Case II.—Man aged thirty-four. Attacks always begin by stage of violent temper. While unconscious he runs about office, striking all who try to restrain him; finally falls to the floor. Convulsions, when they occur, are always severe. Sometimes running attack is the sole feature.

This disposition to run is no less remarkable than another queer prodroma I have seen in several patients, who began to take off their clothing when first seized, no matter where they were or under what circumstances. This is not, as has been suggested, the remains of a half-formed idea that they must seek their beds because of their impending trouble, but it is a much less complex mental act, and the several patients I have seen were fully unconscious when they did this, and were in places where there was no bed within reach. Equally curious mental precursors of the attack have come to my notice, and these I will detail subsequently.

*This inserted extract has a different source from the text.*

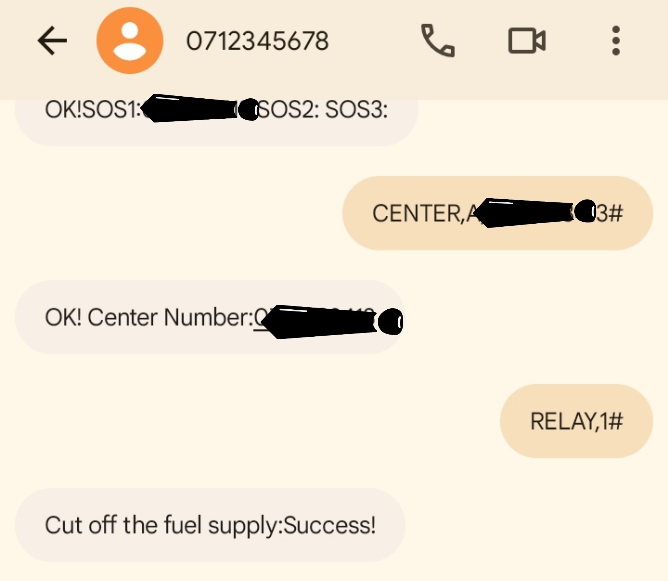668x581 pixels.
Task: Select the sent 'RELAY,1#' message
Action: [576, 421]
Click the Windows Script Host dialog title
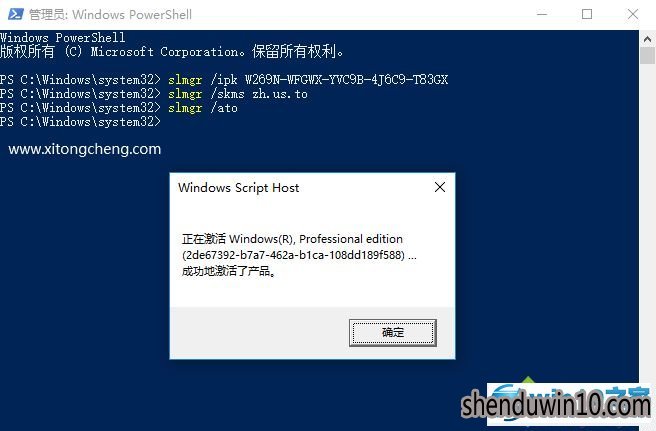This screenshot has width=656, height=431. (x=238, y=188)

SYMPTOMATOLOGY.—The Light Attack.—The epileptic attack may, as I have said, be scarcely perceptible to those about the patient, or may consist simply of a momentary loss of consciousness and very feeble convulsive movements. Reynolds has described two forms: (1) That without evident spasm; (2) that with evident spasm. Such seizures are always fugacious, and consist merely in some transient loss of consciousness and very little or no convulsive movement. The tonic spasms prevail, if any, and the disorder of motility may often consist simply in the arrest of some act in the performance of which the patient is engaged. While playing the piano the patient's hands may for a moment remain suspended over the keys he is about to strike; if eating, the hand which holds the fork may be arrested between the plate and his mouth. The attack consists sometimes in the rolling upward of the eyeballs, or when crossing the room the patient may stop, remaining quiet for an instant. Temporary unconsciousness, shown by cessation of conversation, by change of color, and absence of intelligent expression, accompanies the other trouble. In a well-marked attack of petit mal the patient may move his lips convulsively, and remain otherwise quiet, but bereft of consciousness, for one or two minutes.

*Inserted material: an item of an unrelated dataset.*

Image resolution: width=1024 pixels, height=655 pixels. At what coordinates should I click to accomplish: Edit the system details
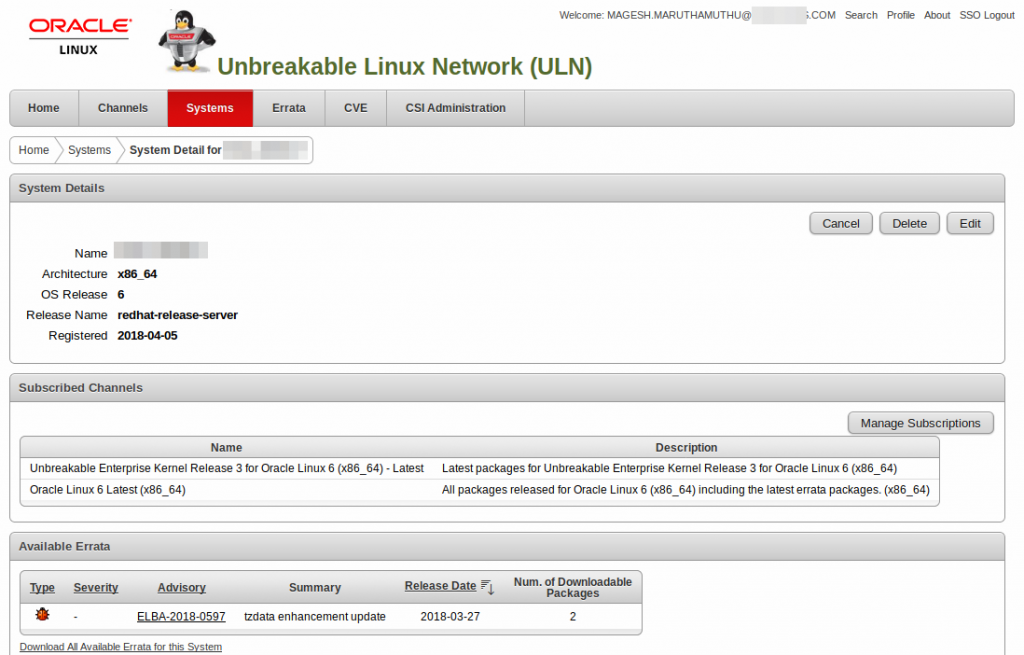(x=969, y=223)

The patient sometimes loses himself and loses the thread of the conversation, repeating what he has just said or showing his want of appreciation of what his companion has said. To this light grade belongs the case reported by Jackson of the individual who blew his nose upon a piece of paper and gave the conductor £2 10s. instead of twopence halfpenny.

The Major Attack.—An attack of epilepsy of the familiar severe form may or not follow an aura. The first intimation to the bystander may be a noise made by the patient, which is either a loud, startling, wild cry, or a gurgling groan due to compression of the thorax and the forcible escape of wind through the vocal cords. There are three stages of the attack: (1) The stage of tonic convulsion; (2) the stage of clonic convulsion; (3) the reactionary stage.

The first stage of the attack is symptomatized by tonic spasms, which may be local or general, usually the latter. It is very often unrecognized, for its duration may be so short that it is lost in the stage of clonic spasms, which is much more protracted. There is usually unilateral seizure, the muscles of the face being primarily involved, then those of the hand and upper extremity, and then those of the lower extremity; and finally there is a general involvement, so that the patient may be in a position of opisthotonos. In some cases there is strong tonic contraction to one side, or pleurosthotonos. The notes of a case which illustrates the beginning and development of convulsion with reference to the parts involved, which I observed carefully, are the following:

Bindewald: Epileptic attack observed at hospital for paralyzed and epileptic, Sunday, Mar. 12, 1882:

1. Long, shrill cry which attracted my attention. It probably lasted five seconds. At same time patient threw up arms and became unconscious, and fell to floor. Nurses ran to him and placed him upon bed.

2. Tonic convulsions began by fine twitchings at right corner of mouth. These became gross, and were separated by succeeding long intervals. Eyes directed to left side, face pale.

3. In twenty seconds twitching began in right hand and arm, which were rigidly flexed (five seconds); then leg and foot of right side became agitated, the face meanwhile changing in color successively from red-gray to purple; lips purple, ears livid and purple, edges white; eyes still turned to the left, pupils dilated, eyes widely open; breathing stertorous and irregular.